L’AFRIQUE ET L'EMBARGO CONTRE CUBA
Le continent ne doit pas se cacher derrière son petit doigt ; il doit être en première ligne pour convaincre le régime cubain des avantages de la démocratie
Les Présidents Barack Obama des USA et Raul Castro de Cuba ont presque simultanément annoncé, à la surprise et à l’approbation générale, la reprise des relations diplomatiques entre les deux pays, rompus depuis 1961. En vérité les deux Etats commencèrent d’abord par entretenir des relations relativement normales depuis que les USA rendirent à Cuba son indépendance en 1902. Les relations vont commencer à se détériorer avec l’arriver de Fidel Castro comme Premier ministre et sa décision de nationaliser unilatéralement, sans compensation juste et équitable, des entreprises américaines basées dans l’Ile.
A cet égard, l’embargo dans sa nature, a évolué en fonction de la politique économique appliquée par les révolutionnaires cubains. Ainsi le premier embargo fut décrété dés 1959 avec les premières nationalisations. Par la suite, l’échec du débarquement des exilés cubains dans la baies des cochons et, un peu plus tard, la crise des missiles de 1962, auront pour conséquence immédiate le blocus militaire qui va être immédiatement suivi par le blocus économique qui interdisait tout commerce avec Cuba.
L’Embargo qui fut d’abord une façon de réagir à une injustice économique va évoluer pour se fonder sur d’autres raisons.

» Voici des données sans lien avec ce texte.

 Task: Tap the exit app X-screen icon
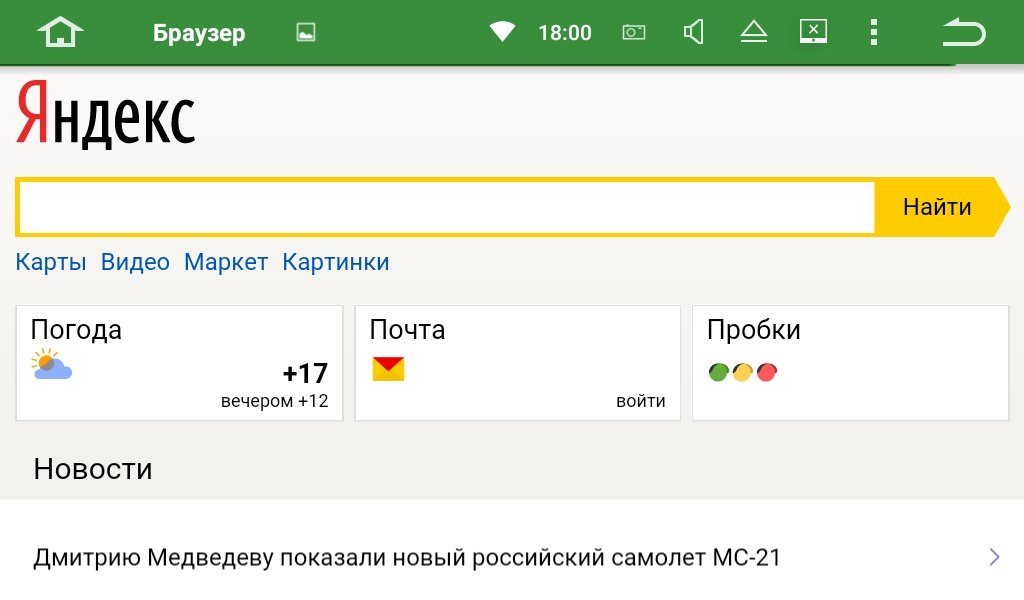813,31
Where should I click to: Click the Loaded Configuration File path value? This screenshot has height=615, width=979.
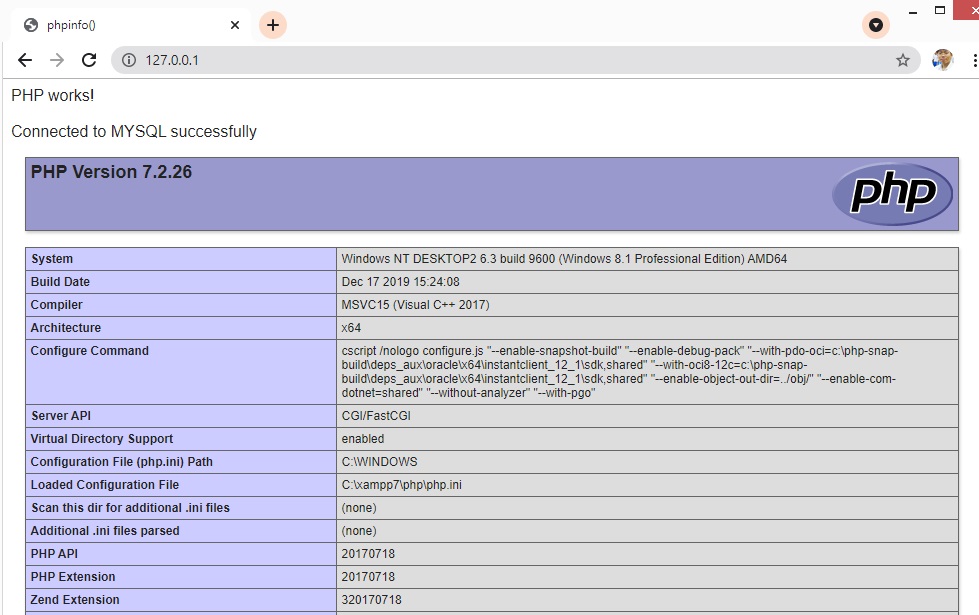coord(401,485)
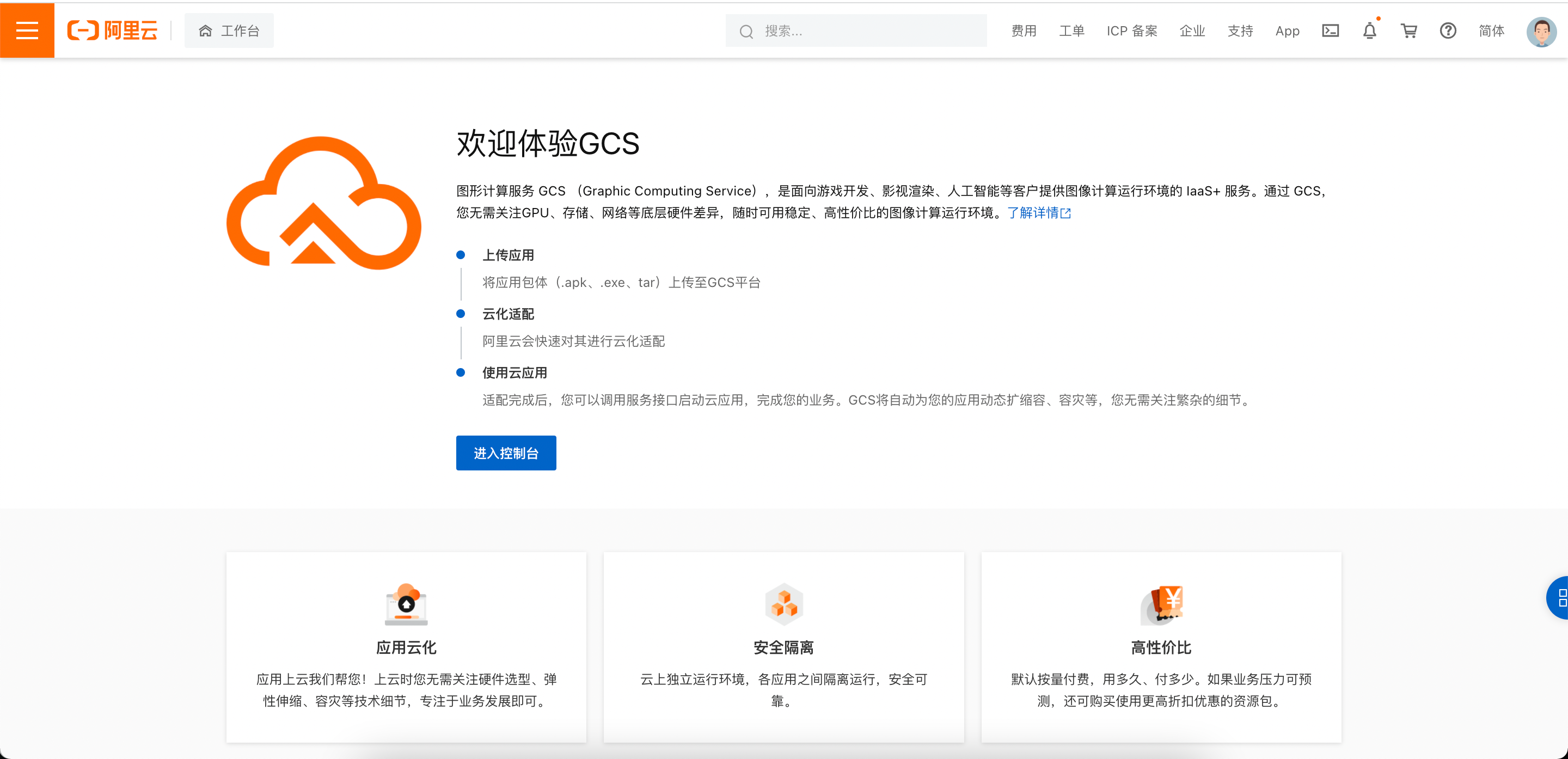Click the 了解详情 link
The image size is (1568, 759).
(x=1038, y=212)
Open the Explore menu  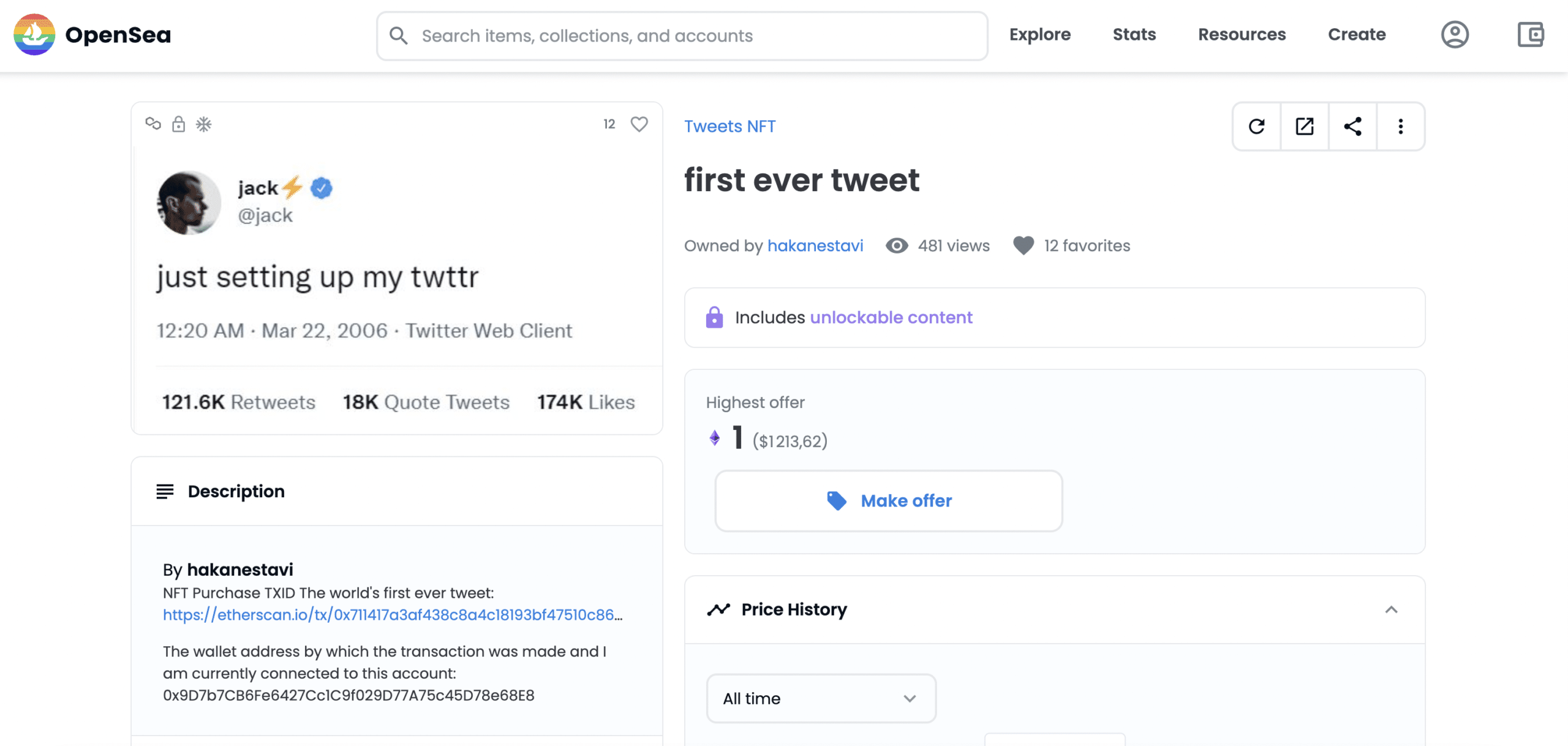[x=1039, y=35]
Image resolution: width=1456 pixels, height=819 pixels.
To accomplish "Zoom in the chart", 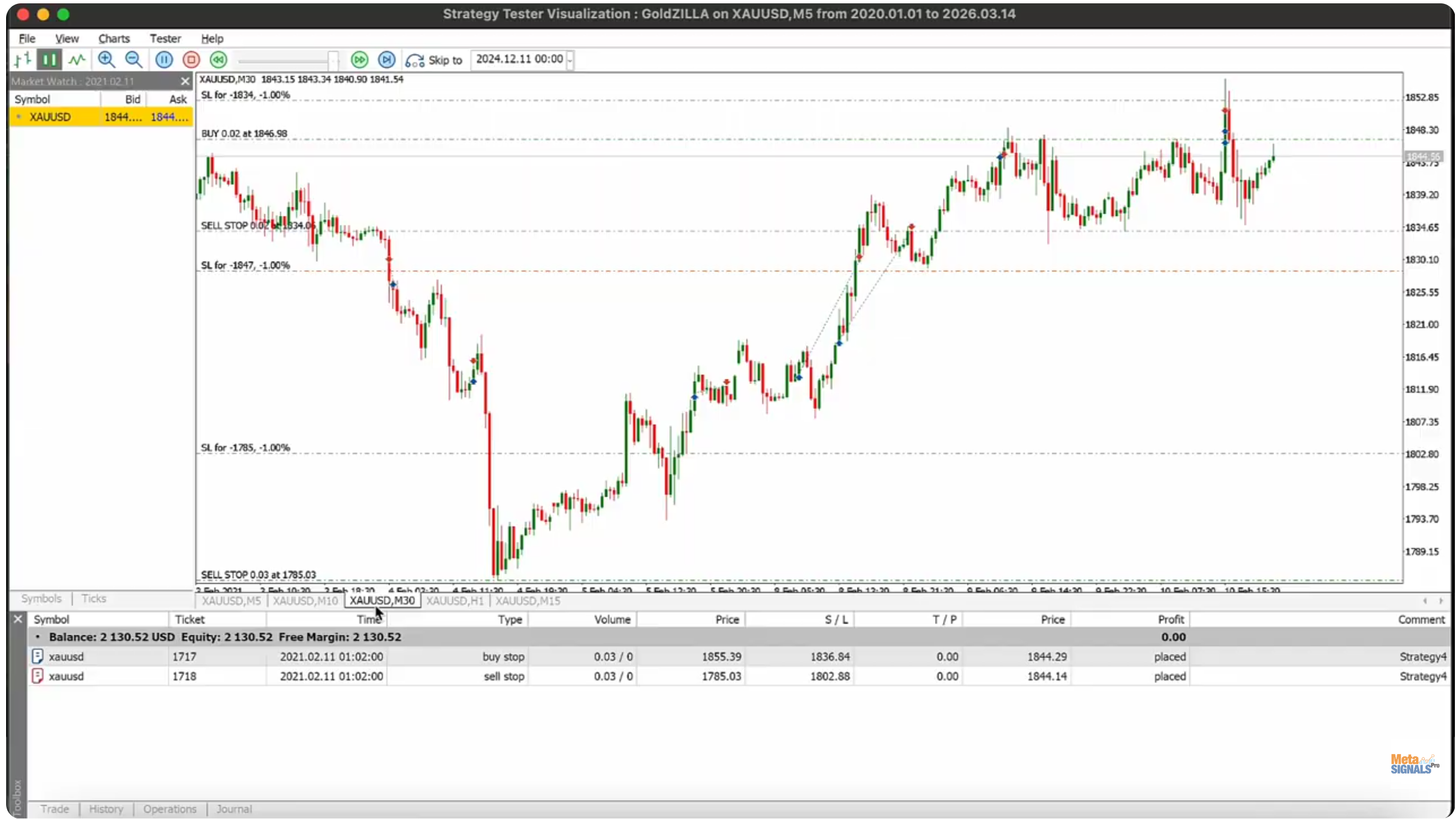I will 106,59.

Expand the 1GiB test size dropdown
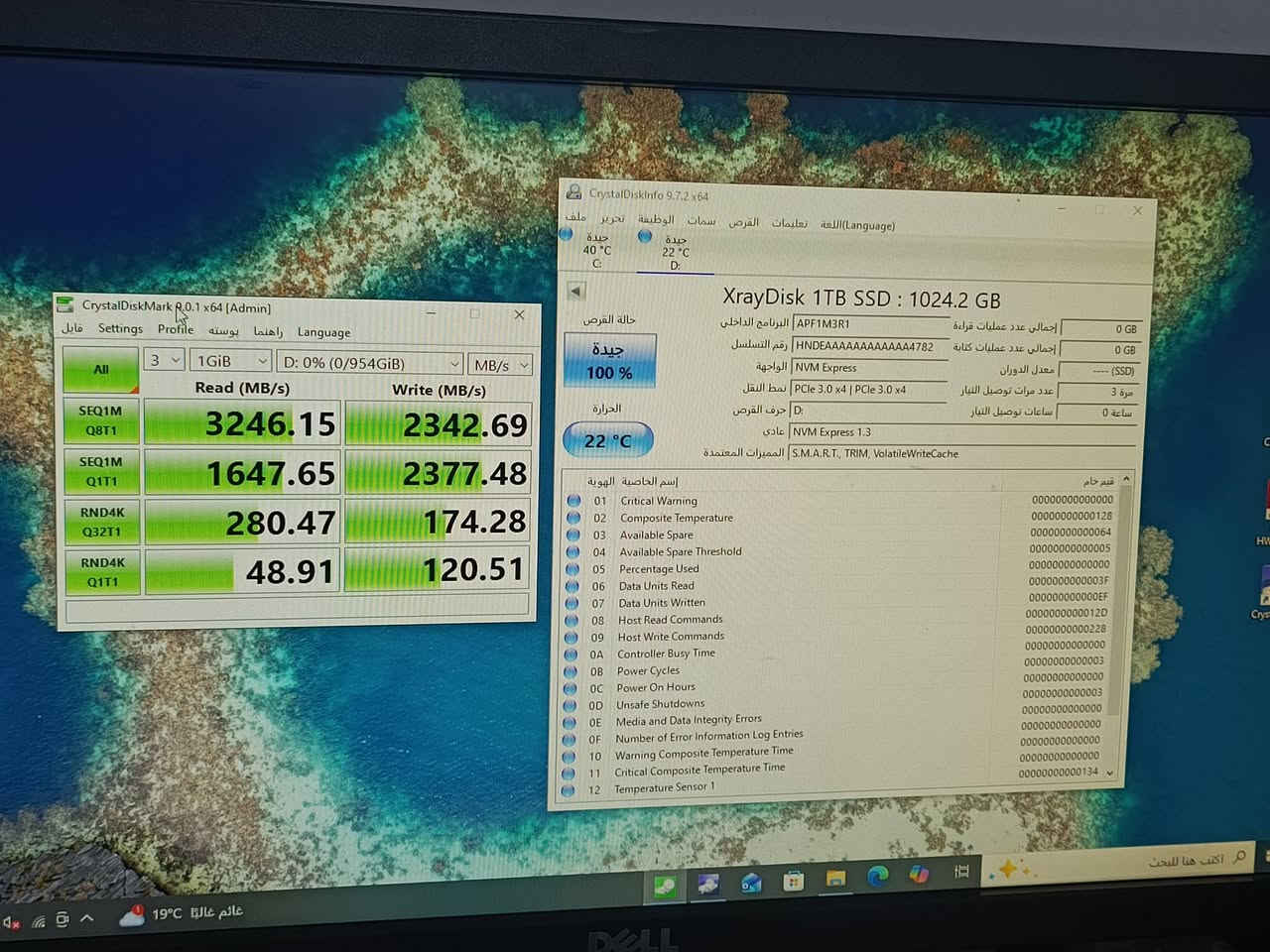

A partir de 1992, il a pris la forme d’une loi, le Cuban Democracy Act, qui stipulait que l’embargo serait maintenu tant que l’Ile ne respecterait pas la démocratie avant d’être aggravée par la loi Helms-Burton qui voulait interdire aux sociétés étrangères de faire du commerce avec Cuba.
Dans la même logique, le Président George W. Bush avait voulu lever les sanctions en conditionnant sa décision à la démocratisation de l’Île, ce que Cuba rejeta pour ingérence dans ses affaires. Cependant, il convient de noter que l’embargo n’a jamais été total et que la place de Cuba dans le commerce international des USA n’a cessé d’évoluer positivement. En effet, la politique commerciale des États-Unis à l’égard de Cuba semble avoir été soigneusement étudiée pour permettre aux Cubains d’accéder aux denrées alimentaires et aux secours humanitaires tout en limitant la capacité du Gouvernement de Cuba de pouvoir en tirer un quelconque avantage.
Par conséquent, la décision de Barak Obama de rétablir les relations diplomatiques entre son pays et Cuba est l’aboutissement d’un long processus ponctué par un bras de fer subtil opposant des dirigeants politiques qui, chacun de leur coté, sont convaincus de la justesse de la cause qu’ils défendent. En réalité ce combat entre le Libéralisme américain et le Communisme cubain, semblant opposé David et Goliath des temps modernes, n’avait plus rien de symbolique depuis bien longtemps. Il n’avait pas, non plus, atteint les effets escomptés.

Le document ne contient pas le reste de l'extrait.